DUSHANBE, Tajikistan: A man who swore allegiance to Daesh before killing four foreign cyclists in ex-Soviet Tajikistan went on trial Tuesday in a process closed to the public.
Tajikistan’s Supreme Court spokesperson told AFP Tuesday the trial for the “brutal murder of four foreign cyclists” had begun in the suspect’s high-security detention center.
Hussein Abdusamadov, 33, already confessed to killing American cycling tourists Lauren Geoghegan and Jay Austin, Dutch citizen Rene Wokke and Swiss citizen Markus Hummel in July.
The victims were struck by a car as they cycled along the remote Pamir Highway, a popular route among adventure tourists, before being set upon with knives and firearms.
Four of Abdusamadov’s accomplices were killed by police during a manhunt.
A video of the five men pledging allegiance to Daesh leader Abu Bakr Al-Baghdadi was released by an official Daesh media channel.
Tajik authorities have so far ignored the video evidence, instead blaming a former opposition party — the Islamic Renaissance Party of Tajikistan — that was banned by the government in 2015.

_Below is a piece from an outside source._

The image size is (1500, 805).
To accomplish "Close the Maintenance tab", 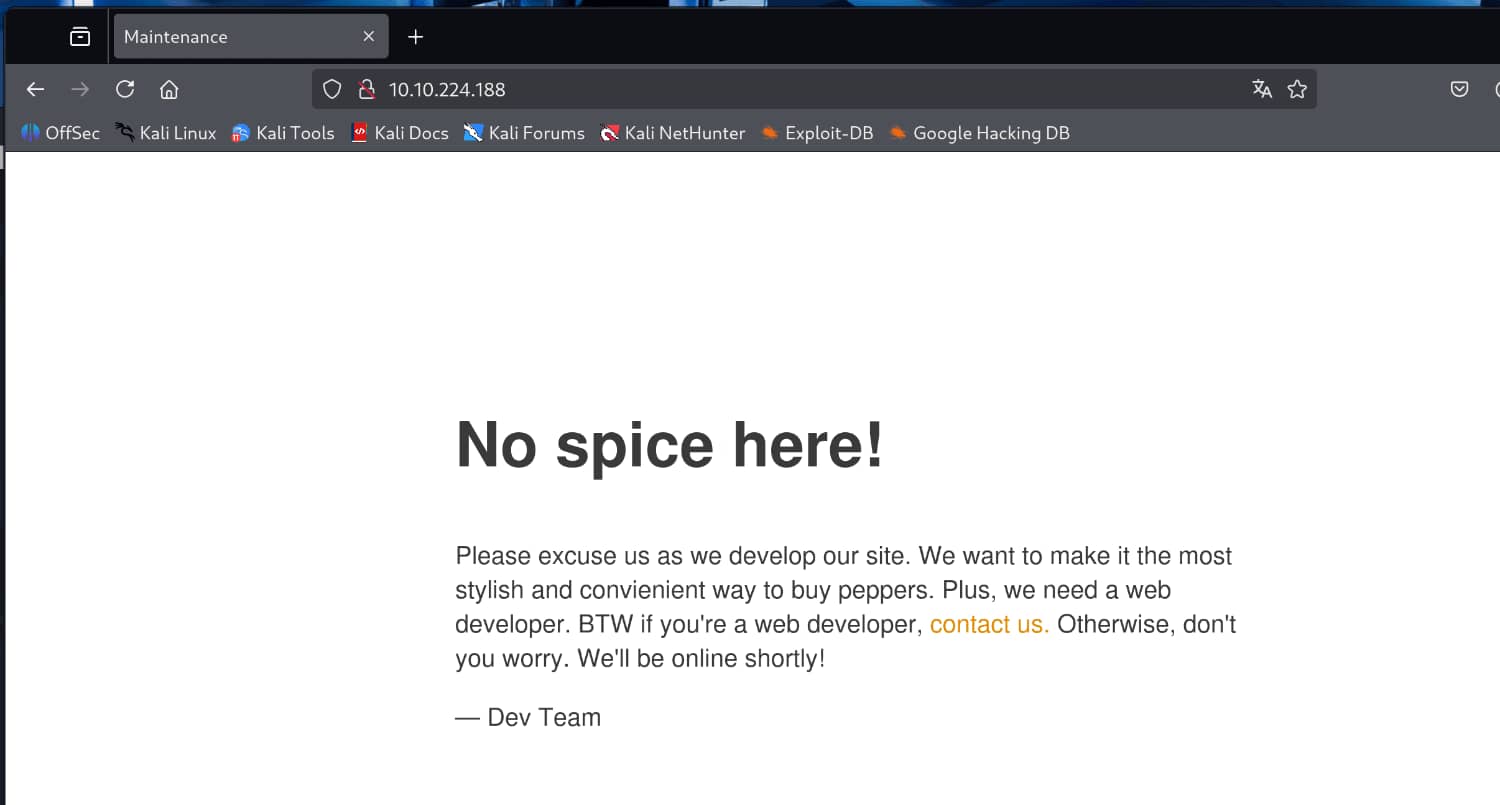I will [x=368, y=37].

The fact the trial is closed has raised concerns about due process in a country with a poor record on political freedoms and human rights.
Abdusamadov implicated the IRPT as the ultimate organizer of the attack in a televised confession, but critics say the government is using the case to tar the opposition.
A dozen senior members of the IRPT are serving long sentences up to life on charges government critics say are trumped up.
In addition to Abdusamadov, 16 other people stand accused of not offering information to the authorities that could have prevented the attack, a source in the police told AFP.